To be done:
Rescale the part of the data that opens with the line containing "The image size is (1113, 1092)." and closes with the line containing "(x=242, y=236)". Write out every line of it again, changing only the coordinates in the answers: multiply each by 0.9 and round to a whole number, with halves rounded up.

Dataset:

***

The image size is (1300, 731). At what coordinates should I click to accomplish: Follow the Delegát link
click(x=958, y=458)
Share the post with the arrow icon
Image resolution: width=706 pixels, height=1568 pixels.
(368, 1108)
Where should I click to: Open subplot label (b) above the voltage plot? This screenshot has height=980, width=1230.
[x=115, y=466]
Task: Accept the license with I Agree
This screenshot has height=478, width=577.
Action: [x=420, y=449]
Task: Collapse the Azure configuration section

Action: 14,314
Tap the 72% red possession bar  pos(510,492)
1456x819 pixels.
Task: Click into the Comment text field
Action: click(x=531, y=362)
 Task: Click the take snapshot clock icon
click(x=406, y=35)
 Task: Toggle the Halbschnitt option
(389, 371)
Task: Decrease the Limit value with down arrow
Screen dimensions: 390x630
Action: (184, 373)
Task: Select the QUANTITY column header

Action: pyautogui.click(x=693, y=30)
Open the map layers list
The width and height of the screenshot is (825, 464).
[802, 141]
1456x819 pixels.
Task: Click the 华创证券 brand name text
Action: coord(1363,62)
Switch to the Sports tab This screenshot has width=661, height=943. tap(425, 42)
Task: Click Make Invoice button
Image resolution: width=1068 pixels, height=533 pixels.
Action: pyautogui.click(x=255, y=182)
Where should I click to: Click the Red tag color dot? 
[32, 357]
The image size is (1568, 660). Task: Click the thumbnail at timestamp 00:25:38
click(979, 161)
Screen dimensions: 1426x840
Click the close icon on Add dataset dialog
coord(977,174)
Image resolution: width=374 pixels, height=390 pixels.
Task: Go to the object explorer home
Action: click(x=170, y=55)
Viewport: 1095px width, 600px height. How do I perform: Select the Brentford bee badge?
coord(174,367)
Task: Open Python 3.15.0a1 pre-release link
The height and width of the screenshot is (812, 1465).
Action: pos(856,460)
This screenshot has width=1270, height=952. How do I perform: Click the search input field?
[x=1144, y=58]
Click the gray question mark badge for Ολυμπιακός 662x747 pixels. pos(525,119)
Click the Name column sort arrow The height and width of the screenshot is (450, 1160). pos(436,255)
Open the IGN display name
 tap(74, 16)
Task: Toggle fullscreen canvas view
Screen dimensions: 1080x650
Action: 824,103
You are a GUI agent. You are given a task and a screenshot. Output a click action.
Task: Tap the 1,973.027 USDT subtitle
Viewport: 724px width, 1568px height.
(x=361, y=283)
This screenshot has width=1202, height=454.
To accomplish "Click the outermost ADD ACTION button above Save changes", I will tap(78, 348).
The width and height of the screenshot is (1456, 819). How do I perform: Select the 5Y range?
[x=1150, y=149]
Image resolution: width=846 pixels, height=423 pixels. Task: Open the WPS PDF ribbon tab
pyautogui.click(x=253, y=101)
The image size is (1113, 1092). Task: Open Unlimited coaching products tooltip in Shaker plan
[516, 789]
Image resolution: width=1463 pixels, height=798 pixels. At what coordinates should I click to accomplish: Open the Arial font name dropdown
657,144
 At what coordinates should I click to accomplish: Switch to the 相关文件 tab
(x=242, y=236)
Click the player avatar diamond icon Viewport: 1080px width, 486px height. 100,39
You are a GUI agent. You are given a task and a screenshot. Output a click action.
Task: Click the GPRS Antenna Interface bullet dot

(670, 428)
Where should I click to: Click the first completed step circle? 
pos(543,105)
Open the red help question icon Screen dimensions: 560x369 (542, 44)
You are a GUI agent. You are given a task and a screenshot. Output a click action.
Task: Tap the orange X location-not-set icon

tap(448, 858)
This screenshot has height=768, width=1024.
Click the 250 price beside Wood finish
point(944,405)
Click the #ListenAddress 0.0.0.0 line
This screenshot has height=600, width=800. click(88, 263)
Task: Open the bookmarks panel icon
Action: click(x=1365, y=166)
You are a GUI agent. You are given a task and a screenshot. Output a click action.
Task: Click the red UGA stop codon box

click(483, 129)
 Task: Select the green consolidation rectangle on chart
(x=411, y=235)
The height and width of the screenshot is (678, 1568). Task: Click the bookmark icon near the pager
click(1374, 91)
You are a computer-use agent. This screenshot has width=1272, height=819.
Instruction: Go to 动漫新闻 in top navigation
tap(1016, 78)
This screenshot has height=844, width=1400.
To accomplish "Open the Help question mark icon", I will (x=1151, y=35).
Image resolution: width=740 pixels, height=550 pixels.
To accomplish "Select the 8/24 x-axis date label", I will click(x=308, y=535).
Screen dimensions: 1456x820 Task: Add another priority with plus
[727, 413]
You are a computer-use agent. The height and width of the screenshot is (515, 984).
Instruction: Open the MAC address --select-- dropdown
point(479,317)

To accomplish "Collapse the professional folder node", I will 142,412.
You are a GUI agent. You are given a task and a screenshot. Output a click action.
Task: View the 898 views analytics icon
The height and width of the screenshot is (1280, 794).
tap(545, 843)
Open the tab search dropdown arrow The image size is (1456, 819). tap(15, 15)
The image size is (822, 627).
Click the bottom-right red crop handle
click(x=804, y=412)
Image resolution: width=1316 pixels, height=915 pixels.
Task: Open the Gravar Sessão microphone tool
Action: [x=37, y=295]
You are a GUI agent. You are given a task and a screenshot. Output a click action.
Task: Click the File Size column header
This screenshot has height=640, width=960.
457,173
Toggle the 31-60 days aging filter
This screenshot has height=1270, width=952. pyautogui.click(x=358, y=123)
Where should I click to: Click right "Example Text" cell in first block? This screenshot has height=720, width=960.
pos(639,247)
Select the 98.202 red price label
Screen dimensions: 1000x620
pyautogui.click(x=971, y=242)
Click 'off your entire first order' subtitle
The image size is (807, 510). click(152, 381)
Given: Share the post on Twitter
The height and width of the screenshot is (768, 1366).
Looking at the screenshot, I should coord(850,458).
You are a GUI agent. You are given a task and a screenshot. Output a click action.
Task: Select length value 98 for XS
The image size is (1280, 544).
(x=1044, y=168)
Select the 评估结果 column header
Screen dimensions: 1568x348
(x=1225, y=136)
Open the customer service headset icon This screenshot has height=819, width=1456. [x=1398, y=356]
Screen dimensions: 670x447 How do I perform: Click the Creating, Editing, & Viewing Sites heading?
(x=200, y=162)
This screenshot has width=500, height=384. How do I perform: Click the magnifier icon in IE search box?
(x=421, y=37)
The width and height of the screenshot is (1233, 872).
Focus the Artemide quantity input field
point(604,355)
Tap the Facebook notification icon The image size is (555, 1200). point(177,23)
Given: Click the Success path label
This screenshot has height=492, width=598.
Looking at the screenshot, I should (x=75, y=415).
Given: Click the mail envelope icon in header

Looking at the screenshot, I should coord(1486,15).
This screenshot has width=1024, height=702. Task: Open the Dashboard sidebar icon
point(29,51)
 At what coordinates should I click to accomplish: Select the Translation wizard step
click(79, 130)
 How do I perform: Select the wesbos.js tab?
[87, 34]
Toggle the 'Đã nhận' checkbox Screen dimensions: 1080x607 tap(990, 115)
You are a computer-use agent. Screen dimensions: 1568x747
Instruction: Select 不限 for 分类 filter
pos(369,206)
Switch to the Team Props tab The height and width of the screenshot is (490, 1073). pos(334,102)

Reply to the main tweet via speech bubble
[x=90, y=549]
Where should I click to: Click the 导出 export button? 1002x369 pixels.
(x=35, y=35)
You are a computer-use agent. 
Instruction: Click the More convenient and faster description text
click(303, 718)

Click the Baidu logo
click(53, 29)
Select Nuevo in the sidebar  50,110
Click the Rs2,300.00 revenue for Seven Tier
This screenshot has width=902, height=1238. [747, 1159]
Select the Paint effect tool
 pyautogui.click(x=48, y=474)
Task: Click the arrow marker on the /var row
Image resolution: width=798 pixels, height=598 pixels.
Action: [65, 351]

***

Answer to this exercise:
The image size is (1113, 1092). Task: Open Unlimited coaching products tooltip in Shaker plan
[464, 710]
Image resolution: width=1463 pixels, height=798 pixels. At what coordinates should I click to accomplish: Open the Arial font name dropdown
591,130
 At what coordinates should I click to accomplish: Switch to the 相关文件 tab
(x=218, y=212)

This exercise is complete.